-- Start Given text --

Therefore, (47) is also true for $ n+1 $ . By induction, the claim is settled, which completes the proof.

We finish this section by presenting an interesting consequence of Lemma 7.4.

Corollary 7.7. We have

$$\begin{align*}\sum_{n\ge1} |\operatorname{Alt}_{n}^{\leq k+1}|x^n =\cfrac{-y}{ y-b_0- \cfrac{-1}{ y-b_1- \cfrac{-1}{ y-b_2- \genfrac{}{}{0pt}{1}{}{\displaystyle\ddots - \cfrac{-1}{y-b_k}}} }}, \end{align*}$$

where $y=(-1)^k x$ and

$$ \begin{align*} b_i=\begin{cases} (-1)^k &\mbox{if } i=0 , \\ (-1)^{k-i}2 &\mbox{if } 1 \leq i \leq k. \end{cases} \end{align*} $$

Proof. This is immediate from Proposition 2.7 and Lemma 7.4.

It would be interesting to find a direct combinatorial proof of Corollary 7.7.

-- End Given text --
-- Start Stored data --

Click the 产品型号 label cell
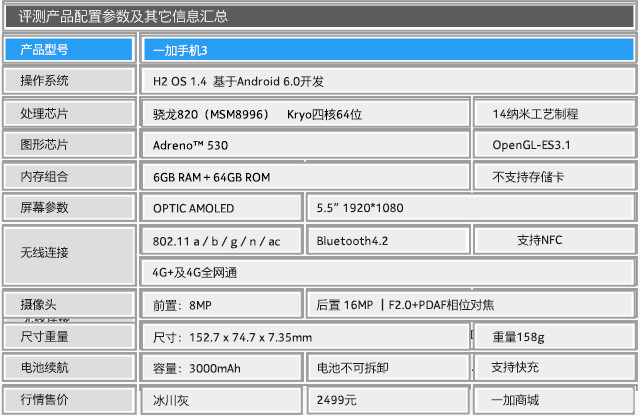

-- End Stored data --

**Set tasks**
(a) In the given text, what would be interesting to find?
(b) Please quote the given text starting at "We finish this" and ending at "and Lemma 7.4.".
(c) According to the given text, why does Corollary 7.7 hold?

**Response list**
(a) A direct combinatorial proof of Corollary 7.7.

(b)
We finish this section by presenting an interesting consequence of Lemma 7.4.

Corollary 7.7. We have

$$\begin{align*}\sum_{n\ge1} |\operatorname{Alt}_{n}^{\leq k+1}|x^n =\cfrac{-y}{ y-b_0- \cfrac{-1}{ y-b_1- \cfrac{-1}{ y-b_2- \genfrac{}{}{0pt}{1}{}{\displaystyle\ddots - \cfrac{-1}{y-b_k}}} }}, \end{align*}$$

where $y=(-1)^k x$ and

$$ \begin{align*} b_i=\begin{cases} (-1)^k &\mbox{if } i=0 , \\ (-1)^{k-i}2 &\mbox{if } 1 \leq i \leq k. \end{cases} \end{align*} $$

Proof. This is immediate from Proposition 2.7 and Lemma 7.4.

(c) Corollary 7.7 holds because, as its proof states, it is immediate from Proposition 2.7 and Lemma 7.4. The text presents it as a consequence of Lemma 7.4.